A 10% reduction in the market share should be interpreted as the tariff’s effect on optimal shipments. Specifically, the base-case results are market shares across origins and months as a result of a minimum-cost assumption. By imposing a 25% tariff on soybean imports from the United States (inclusive of futures, basis and logistical costs), the United States’ minimum-cost market share declines by 10%. The United States would still dominate from December to February (versus December to March with the base case).
Interpretation of the Phase One agreement’s terms about “competitive” prices
An important part of the Phase One agreement is that China would expand its agriculture imports from the United States, but these terms are subject to several conditions, one of which is that purchases must be at “market competitive prices.” However, the term’s definition is unclear. This study’s results can be used to provide an interpretation for the term t “market competitive prices.” The results of this research provide documentation about the relevant costs that affect these competitive prices.
For a multitude of reasons, it is important that the delivered prices are largely non-transparent. Differences with the delivered prices vary seasonally. Further, trade terms differ between suppliers and buyers; hence, the terms are not directly comparable. The results shown in Figures 2 and 3 can be used to interpret the findings. These values are representative of the cost distributions (e.g. Figure3). Further, the results in Figure4 illustrate the probability of a price being less than the competitors’ prices. More simply, the model determines the cost distribution for each origin, and the result of the minimization is the probability that a particular origin has the lowest cost. For example, the average market share for Brazil in September (80%) can be interpreted as an 80% probability that buying soybeans from Brazil would be a less-costly option for China during that month. For the key months of December and March, there is, effectively, a 50% chance that either origin would incur the least cost. From January to February, the United States has a greater probability of having lower costs, and from April to November, Brazil has a greater probability of being the lower-cost option. Importantly, neither country has a 100% likelihood of being less costly during any month.

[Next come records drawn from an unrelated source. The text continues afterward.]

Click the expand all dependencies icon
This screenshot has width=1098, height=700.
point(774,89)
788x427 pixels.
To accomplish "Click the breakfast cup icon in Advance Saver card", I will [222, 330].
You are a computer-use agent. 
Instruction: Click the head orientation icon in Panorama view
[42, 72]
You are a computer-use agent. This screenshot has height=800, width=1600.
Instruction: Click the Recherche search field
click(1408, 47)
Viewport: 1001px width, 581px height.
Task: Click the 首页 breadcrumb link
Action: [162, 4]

These results indicate that the United States would, most likely, be a low-cost supplier in January and February, and Brazil would, most likely, be a low-cost supplier from April–November. In December and March, there is an almost equal chance that either origin would have the lowest costs. These results also show that, during the base period, the United States was predominantly the lowest-cost supplier for several months. These findings suggest that, although the relative delivered costs to China would vary, the United States would only be competitively priced for several months. Thus, the fact that China was under purchasing relative to its Phase One commitments may be because US soybeans are not competitively priced for a significant portion of the year. Finally, these results illustrate that the cost difference is highly seasonal; hence, one would expect that any interpretation of this term in the Phase One agreement would necessarily require evaluation at this level of detail. Undoubtedly, as the interpretation of the Phase One agreement continues, it is important to provide an interpretation of this term.
Diversification
Diversification is an important goal for buyers and suppliers in international commodity trading. Strategically, diversification involves allocating purchase shares across origins and time in order to reduce costs and risks. Indeed, there are cases where buyers have sought to diversify their sources of internationally procured commodities.

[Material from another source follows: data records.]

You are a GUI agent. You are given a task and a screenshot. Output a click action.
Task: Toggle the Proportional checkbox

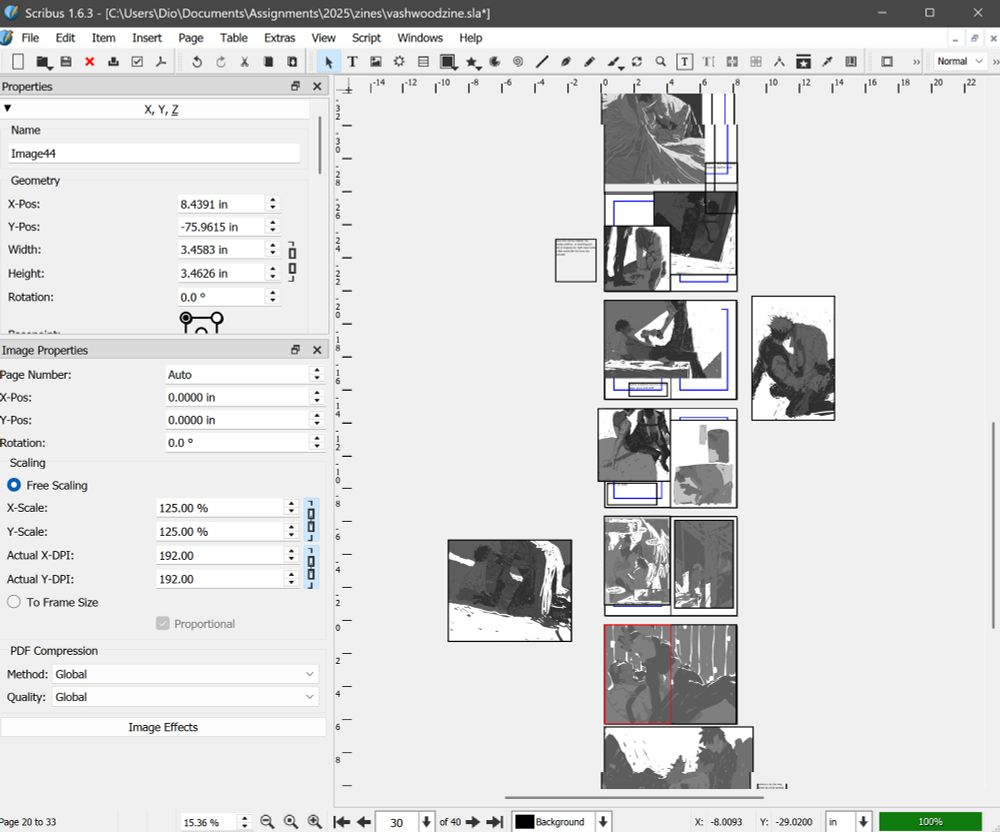[163, 624]
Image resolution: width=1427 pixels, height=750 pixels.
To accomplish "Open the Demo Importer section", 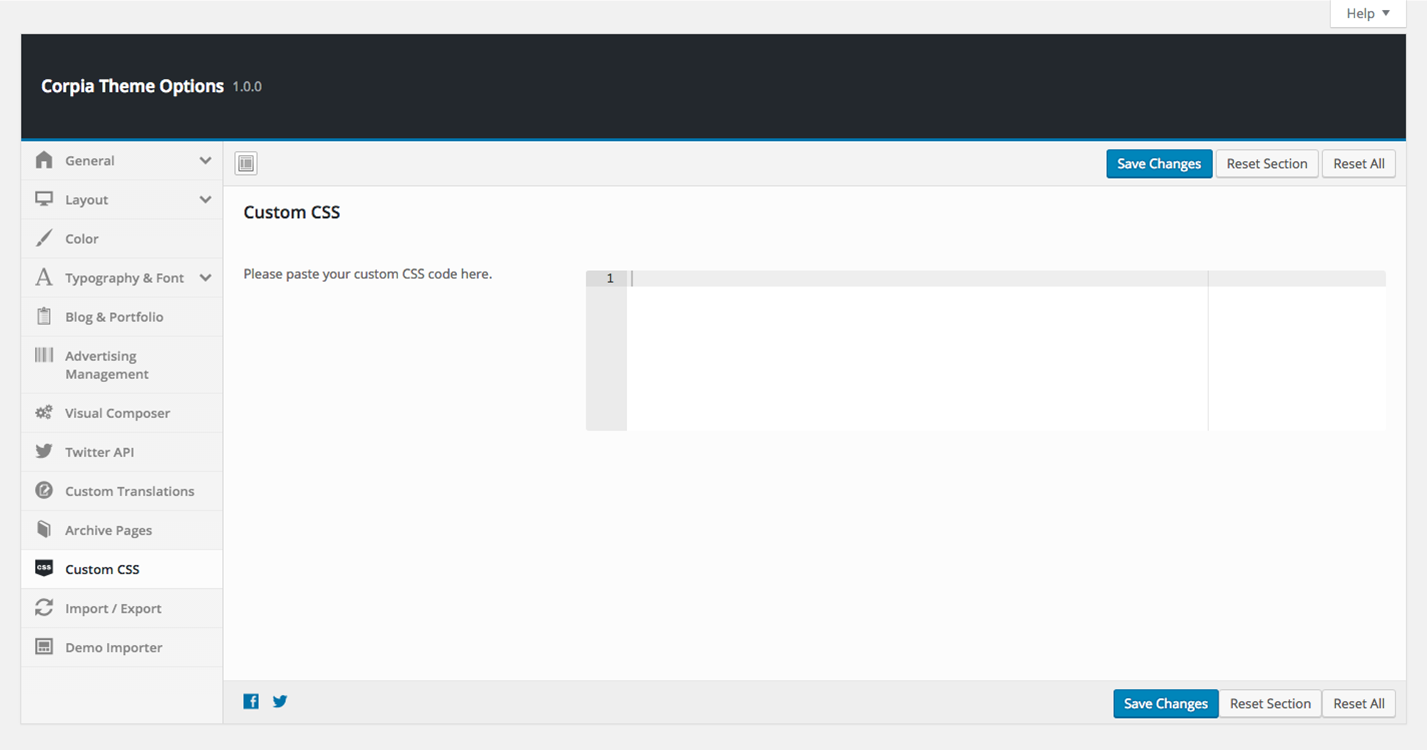I will click(113, 647).
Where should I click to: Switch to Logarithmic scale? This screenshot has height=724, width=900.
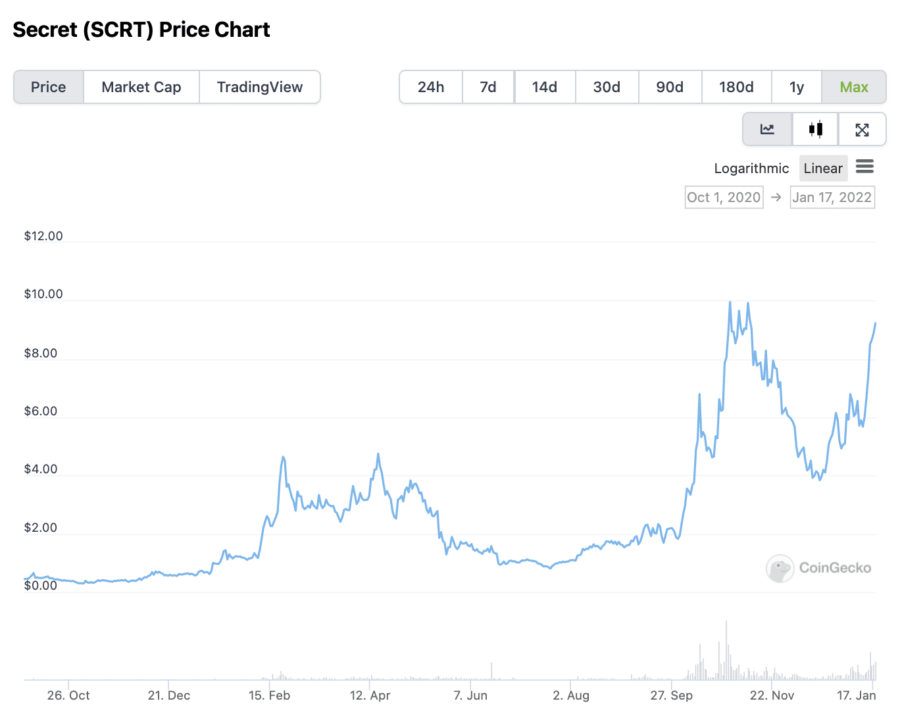pos(751,168)
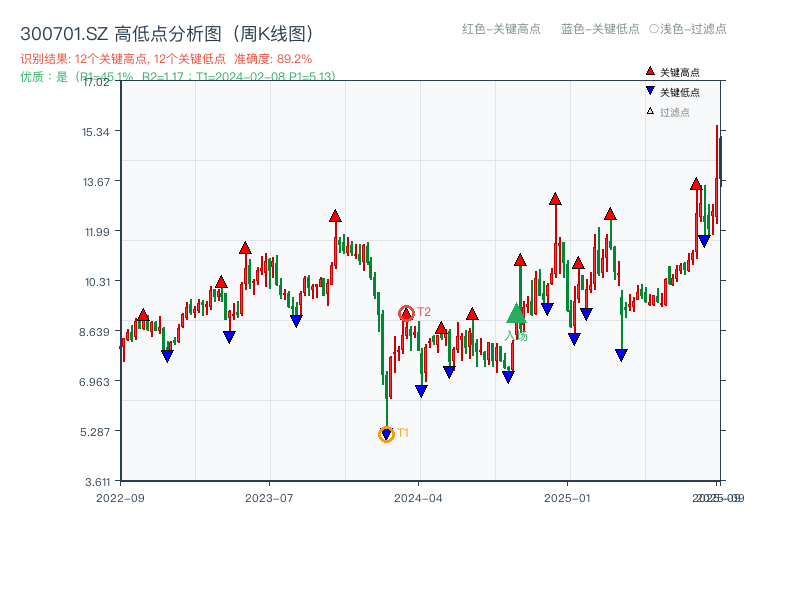Screen dimensions: 800x600
Task: Click the 准确度: 89.2% result text
Action: click(x=272, y=59)
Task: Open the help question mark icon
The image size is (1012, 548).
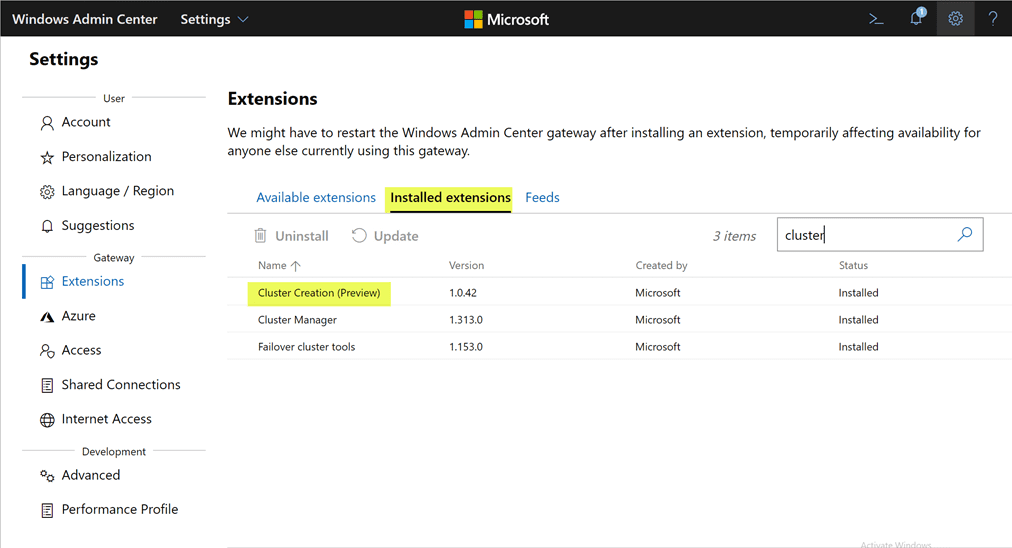Action: click(x=992, y=19)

The model was simulated to explore the prospective effects of not diversifying purchases, rather than purchases based on minimum costs (Table7). The results were summarized in terms of the cost and the costs’ standard deviation (as a measure of risk). Specifically, the model was simulated with two extreme cases where 100% of the shipments were constrained to originate from only Brazil or the United States. If imports were forced to be undiversified and exclusively from Brazil, the costs and risks would increase relative to the base case. Indeed, this situation has typically been the case, at least in recent years. For example, (1) from December to February 2022, there was concern about dryness in Brazil; and (2) in November 2023, there was concern about late planting, which would reduce the country’s crop size and force more imports from the United States in later months (e.g. as in both 2022 and 2023). These results illustrated the developments for the 2023 Brazilian crop. Despite Brazil having a record crop, shipments were switched from Brazil to the United States for several months because of logistical problems. The findings were informative about logistical risks and illustrated that China (or suppliers to China) should rationally pursue strategies for spatial and temporal diversification, similar to the base-case results.

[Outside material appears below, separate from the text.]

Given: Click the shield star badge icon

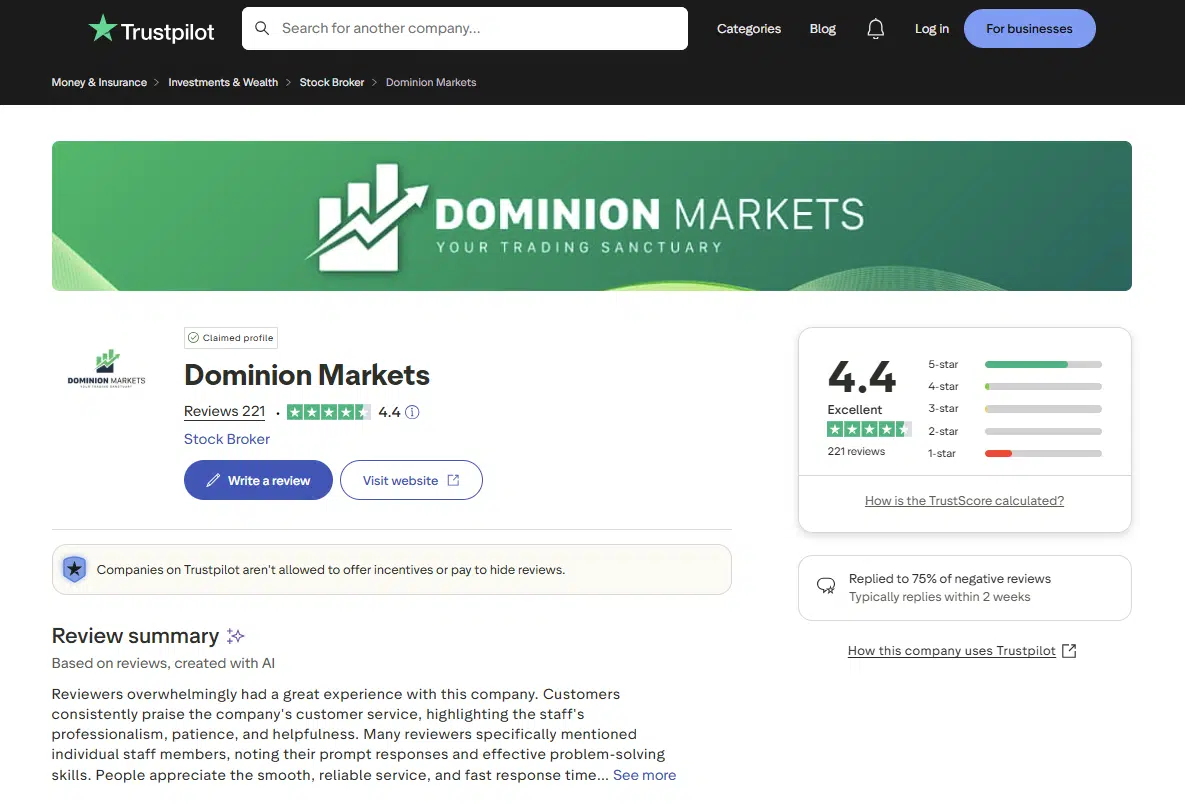Looking at the screenshot, I should 74,570.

The results were slightly different if the Chinese imports only came from the United States. In this case, the average costs would increase substantially because the United States is a higher-cost supplier for most months. The risk would be reduced because the United States is a lower-risk supplier.
Summary and implications
The United States and Brazil are the two largest soybean producers in the world, and both countries depend on China for the vast majority of their exports. Numerous variables affect the competition between these countries. Of particular importance are quality differences and trade interventions, including the trade war, the interpretation of the Phase One agreement, and the economics of diversification. The effect of these variables on trade and competition has important implications for commodity suppliers as well as government policies and the agencies trying to influence competitiveness.
This study’s purpose was to analyze the effect of non-tariff barriers, including quality differences and trade interventions, on soybean shipments from the United States and Brazil to China. The empirical model was specified as an Optimized Monte Carlo Simulation which was used to minimize the cost of supplying soybeans to China.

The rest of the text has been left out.